С безумным смехом она подошла поближе, как ни удерживали ее прислужницы, и сказала:
— Мне ли не знать тебя? Встань и взгляни мне в лицо!
И открытый ее лик был так призывно грозен, что пальцы мои отпустили священный пуп земли и я поднял на нее взгляд. У меня на глазах черты ее вдруг стали преображаться, причудливо изменяясь. Поначалу я уловил в ее облике нечто от пылкой Дионы — той, которая бросила мне яблоко с начертанным на кожуре именем этой богини. Потом черты Дионы сменил черный лик Артемиды Эфесской, такой, как на ее изображении, которое встарь ниспослано было с неба. И в третий раз переменилось ее лицо — но этот образ лишь промелькнул передо мной, как бы во сне, тут же подернувшись дымкой, и вновь на меня смотрели безумные глаза пророчицы.
— И я тебя знаю, Пифия! — вскричал я.
Не будь прислужниц, она раскрыла бы мне объятия. Но высвободить она сумела только левую руку и ею коснулась моей груди. Я почувствовал исходящую от нее и пронизывающую меня насквозь силу.
— Этот юноша мой, — сказала Пифия. — Неважно, посвященный он или непосвященный. Оставьте его. Что бы он ни сделал, он совершил это по воле богов, а не по своей. На нем нет вины.

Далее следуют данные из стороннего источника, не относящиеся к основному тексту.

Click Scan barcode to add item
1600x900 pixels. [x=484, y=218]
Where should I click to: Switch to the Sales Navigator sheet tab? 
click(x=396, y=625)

Но жрецы, ворчливо посовещавшись, возразили:
— Не бог говорит сейчас ее устами, потому что не со священного треножника произнесены эти слова. Это не истинное откровение. Уведите ее отсюда.
Однако прислужницы уже не в силах были совладать с Пифией. Вне себя, она громко кричала:
— Вижу дым страшных пожаров за морем! Вижу сажу на руках у этого человека! Сажей покрыто и его лицо, а бок его опален огнем. Но я очищаю его от скверны. Отныне он чист и свободен. Пусть ходит путями, которые он выберет сам. Вы же над ним не властны.
Так говорила она связно и внятно — после чего ее тело свело судорогой, на губах выступила пена, и с истошным воплем она как подкошенная рухнула на руки прислужниц. Те вынесли ее, а жрецы, трепеща в священном страхе, окружили меня и заговорили наперебой:
— Мы еще посовещаемся — но не бойся: пророчица тебя очистила… Видно, ты отмечен богами, если твой приход поверг ее в священное исступление! Ее слова не можем мы занести на скрижали, ибо она произнесла их не с треножника, но мы сохраним их в своей памяти.